A matter of life or death: The unique comms challenge of the vaccine rollout

Public health officials and the Government face a once-in-a-generation comms challenge promoting the rollout and take-up of COVID-19 vaccines – and with lives and livelihoods on the line, the stakes could not be higher.

Will people follow 90-year-old Maggie Keenan's lead and accept the vaccine? (pic credit: Getty)
Will people follow 90-year-old Maggie Keenan's lead and accept the vaccine? (pic credit: Getty)

According to the latest Edelman Trust Barometer, people's level of trust in government, the media, and companies is falling.
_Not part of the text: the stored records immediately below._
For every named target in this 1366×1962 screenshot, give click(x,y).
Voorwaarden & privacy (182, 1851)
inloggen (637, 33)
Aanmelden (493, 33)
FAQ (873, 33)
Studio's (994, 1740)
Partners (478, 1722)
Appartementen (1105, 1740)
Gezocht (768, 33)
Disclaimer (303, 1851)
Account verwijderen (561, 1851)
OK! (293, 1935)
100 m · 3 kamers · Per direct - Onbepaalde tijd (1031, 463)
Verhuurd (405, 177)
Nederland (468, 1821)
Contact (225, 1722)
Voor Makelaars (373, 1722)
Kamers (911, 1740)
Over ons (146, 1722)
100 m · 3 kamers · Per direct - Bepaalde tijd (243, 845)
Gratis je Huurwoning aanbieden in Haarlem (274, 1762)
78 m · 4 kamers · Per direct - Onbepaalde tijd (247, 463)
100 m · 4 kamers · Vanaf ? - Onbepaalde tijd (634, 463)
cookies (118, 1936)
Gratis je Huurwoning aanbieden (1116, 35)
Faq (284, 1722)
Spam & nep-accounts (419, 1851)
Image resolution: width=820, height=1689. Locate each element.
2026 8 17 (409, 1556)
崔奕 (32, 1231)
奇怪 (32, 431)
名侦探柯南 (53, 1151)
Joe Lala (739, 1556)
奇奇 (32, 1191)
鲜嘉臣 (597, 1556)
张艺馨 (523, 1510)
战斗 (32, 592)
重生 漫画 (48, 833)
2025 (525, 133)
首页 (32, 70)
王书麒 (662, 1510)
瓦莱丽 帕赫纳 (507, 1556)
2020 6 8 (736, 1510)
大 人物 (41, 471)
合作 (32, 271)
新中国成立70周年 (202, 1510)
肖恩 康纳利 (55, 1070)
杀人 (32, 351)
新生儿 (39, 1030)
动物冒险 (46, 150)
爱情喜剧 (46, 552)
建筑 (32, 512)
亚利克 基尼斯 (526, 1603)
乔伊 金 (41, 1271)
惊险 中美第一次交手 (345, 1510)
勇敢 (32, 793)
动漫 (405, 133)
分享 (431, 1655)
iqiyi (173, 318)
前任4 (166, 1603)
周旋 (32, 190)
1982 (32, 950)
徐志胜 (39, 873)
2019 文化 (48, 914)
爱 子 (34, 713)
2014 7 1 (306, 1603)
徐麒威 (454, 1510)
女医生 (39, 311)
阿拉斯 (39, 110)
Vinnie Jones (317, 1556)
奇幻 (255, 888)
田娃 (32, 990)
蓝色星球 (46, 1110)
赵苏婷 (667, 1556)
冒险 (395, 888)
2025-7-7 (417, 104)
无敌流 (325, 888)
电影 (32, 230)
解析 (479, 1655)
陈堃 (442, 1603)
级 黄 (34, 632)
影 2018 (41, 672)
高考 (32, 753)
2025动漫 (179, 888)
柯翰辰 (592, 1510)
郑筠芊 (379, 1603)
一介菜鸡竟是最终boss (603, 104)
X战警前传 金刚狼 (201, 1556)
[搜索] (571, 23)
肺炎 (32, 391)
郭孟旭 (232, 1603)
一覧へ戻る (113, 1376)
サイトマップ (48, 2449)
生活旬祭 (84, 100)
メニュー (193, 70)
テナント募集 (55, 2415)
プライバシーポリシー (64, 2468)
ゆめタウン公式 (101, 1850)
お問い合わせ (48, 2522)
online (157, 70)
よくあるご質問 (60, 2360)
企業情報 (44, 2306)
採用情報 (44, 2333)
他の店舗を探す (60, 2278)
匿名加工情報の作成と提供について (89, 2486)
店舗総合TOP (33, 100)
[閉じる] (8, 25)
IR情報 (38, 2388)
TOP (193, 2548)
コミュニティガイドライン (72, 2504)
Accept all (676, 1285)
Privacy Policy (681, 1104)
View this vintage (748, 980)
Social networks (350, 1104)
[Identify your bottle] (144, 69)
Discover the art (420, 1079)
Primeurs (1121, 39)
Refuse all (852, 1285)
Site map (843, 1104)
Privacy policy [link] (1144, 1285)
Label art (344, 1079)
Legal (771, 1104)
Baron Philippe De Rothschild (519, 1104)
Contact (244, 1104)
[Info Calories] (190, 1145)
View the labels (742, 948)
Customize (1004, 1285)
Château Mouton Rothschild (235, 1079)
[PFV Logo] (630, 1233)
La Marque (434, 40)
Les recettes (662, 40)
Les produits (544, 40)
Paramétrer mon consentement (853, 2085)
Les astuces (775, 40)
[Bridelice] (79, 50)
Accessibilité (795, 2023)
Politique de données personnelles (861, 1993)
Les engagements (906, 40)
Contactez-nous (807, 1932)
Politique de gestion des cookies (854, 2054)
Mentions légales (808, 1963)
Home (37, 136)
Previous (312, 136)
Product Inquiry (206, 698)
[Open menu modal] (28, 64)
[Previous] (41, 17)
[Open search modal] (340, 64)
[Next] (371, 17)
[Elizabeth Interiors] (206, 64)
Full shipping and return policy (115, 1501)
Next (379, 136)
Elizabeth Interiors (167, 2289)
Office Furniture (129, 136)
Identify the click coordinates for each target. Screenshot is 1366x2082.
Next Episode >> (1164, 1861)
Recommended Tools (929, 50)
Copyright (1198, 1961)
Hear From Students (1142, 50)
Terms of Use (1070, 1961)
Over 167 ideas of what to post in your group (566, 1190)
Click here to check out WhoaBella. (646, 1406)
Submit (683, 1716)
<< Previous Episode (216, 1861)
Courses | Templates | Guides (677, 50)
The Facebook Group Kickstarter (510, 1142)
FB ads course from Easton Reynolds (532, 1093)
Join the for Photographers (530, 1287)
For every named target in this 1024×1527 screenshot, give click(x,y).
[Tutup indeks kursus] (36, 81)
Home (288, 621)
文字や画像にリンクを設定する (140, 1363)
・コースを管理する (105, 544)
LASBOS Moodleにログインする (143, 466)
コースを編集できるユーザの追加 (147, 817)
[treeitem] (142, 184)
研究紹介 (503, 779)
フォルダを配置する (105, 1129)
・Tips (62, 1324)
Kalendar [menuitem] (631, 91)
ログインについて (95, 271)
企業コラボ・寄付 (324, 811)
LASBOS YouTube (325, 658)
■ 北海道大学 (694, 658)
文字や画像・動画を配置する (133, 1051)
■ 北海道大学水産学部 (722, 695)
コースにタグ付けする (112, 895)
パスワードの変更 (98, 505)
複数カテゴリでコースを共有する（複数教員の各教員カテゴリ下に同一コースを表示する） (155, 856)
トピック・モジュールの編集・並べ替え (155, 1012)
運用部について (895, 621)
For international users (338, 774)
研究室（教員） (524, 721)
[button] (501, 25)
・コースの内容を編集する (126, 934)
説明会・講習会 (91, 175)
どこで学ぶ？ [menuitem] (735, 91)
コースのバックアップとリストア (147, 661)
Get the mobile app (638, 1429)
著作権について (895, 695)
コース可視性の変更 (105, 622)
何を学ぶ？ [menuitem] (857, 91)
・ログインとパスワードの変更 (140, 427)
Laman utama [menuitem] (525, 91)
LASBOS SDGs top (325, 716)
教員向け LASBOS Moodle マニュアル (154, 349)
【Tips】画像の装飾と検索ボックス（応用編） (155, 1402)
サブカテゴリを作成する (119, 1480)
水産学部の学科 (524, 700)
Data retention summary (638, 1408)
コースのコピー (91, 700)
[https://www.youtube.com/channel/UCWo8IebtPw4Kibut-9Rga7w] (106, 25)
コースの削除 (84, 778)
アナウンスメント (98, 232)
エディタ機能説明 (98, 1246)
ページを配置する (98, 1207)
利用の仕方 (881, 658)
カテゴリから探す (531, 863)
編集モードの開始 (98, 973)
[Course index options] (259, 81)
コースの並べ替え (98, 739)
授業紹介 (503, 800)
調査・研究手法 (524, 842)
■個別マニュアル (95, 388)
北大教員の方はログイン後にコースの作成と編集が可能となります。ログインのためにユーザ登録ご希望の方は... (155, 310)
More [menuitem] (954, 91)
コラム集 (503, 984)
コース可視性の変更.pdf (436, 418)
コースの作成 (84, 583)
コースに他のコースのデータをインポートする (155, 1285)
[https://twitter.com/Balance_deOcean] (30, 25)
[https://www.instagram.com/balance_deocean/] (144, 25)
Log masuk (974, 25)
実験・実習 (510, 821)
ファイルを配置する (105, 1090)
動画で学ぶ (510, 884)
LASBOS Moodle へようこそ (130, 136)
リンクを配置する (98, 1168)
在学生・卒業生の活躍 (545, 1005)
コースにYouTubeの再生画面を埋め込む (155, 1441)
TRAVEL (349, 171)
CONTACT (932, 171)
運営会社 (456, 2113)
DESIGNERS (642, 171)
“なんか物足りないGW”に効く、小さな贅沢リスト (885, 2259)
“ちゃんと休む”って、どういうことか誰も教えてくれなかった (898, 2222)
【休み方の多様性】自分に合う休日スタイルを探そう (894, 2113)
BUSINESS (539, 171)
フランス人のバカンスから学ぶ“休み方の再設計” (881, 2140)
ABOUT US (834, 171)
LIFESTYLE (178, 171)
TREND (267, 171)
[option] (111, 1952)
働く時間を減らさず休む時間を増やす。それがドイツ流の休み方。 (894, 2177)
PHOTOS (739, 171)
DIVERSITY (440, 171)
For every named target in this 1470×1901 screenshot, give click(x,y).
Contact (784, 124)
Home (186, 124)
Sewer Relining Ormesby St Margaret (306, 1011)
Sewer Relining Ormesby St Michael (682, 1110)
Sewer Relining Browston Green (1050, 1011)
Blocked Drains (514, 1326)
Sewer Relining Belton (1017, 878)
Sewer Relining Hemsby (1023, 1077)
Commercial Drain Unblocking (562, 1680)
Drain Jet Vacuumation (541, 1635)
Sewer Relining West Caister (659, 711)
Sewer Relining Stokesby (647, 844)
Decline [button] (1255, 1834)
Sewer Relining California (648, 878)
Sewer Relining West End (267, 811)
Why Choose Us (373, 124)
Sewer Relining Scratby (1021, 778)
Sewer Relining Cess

Even the trust rating of scientists has fallen by seven percentage points in the past year.

Against this febrile backdrop of public mistrust and an infodemic that threatens to subsume any facts in a torrent of misinformation and deliberate fake news, those whose responsibility it is to convince people to get vaccinated have their work cut out for them.

David Wild

David Wild (pictured above), head of Lodestone’s health advisory unit, says: “The vaccine rollout is a once-in-a-generation comms challenge because a successful vaccination programme looks like the only way to protect the population, free up capacity in the NHS and get the country, safely, out of lockdown so we can start to rebuild the economy.”

It will not be enough if only a slim majority of the population agrees to be vaccinated, while a significant minority refuses to turn up.

According to the World Health Organization, the percentage of a population that must be either vaccinated or otherwise immune to achieve ‘herd immunity’ varies with each disease.

For measles the figure is 95 per cent, while the threshold is 80 per cent for polio.

The WHO said it is not yet known what proportion of the population must be vaccinated against COVID-19 to achieve herd immunity, but it is clear that the UK rollout will need the compliance of the vast majority of the public if it is to be successful.

The public health comms challenge

NHS comms professionals have already scored a significant win, with 90-year-old Maggie Keenan becoming the first person in the world to receive a Pfizer/BioNTech COVID-19 jab in December.

It was a symbolic moment, heralding the next stage of the fight against the pandemic and a step on the road back toward a world we recognise.

It was, to paraphrase Churchill, not the end but, perhaps, “the end of the beginning”.

The resulting photo opportunity of Keenan receiving the first of her two jabs, along with her advice that anyone being offered the vaccination should take it – “if I can have it at 90, then you can have it too” – landed on the front page of every national newspaper and major news site in the UK.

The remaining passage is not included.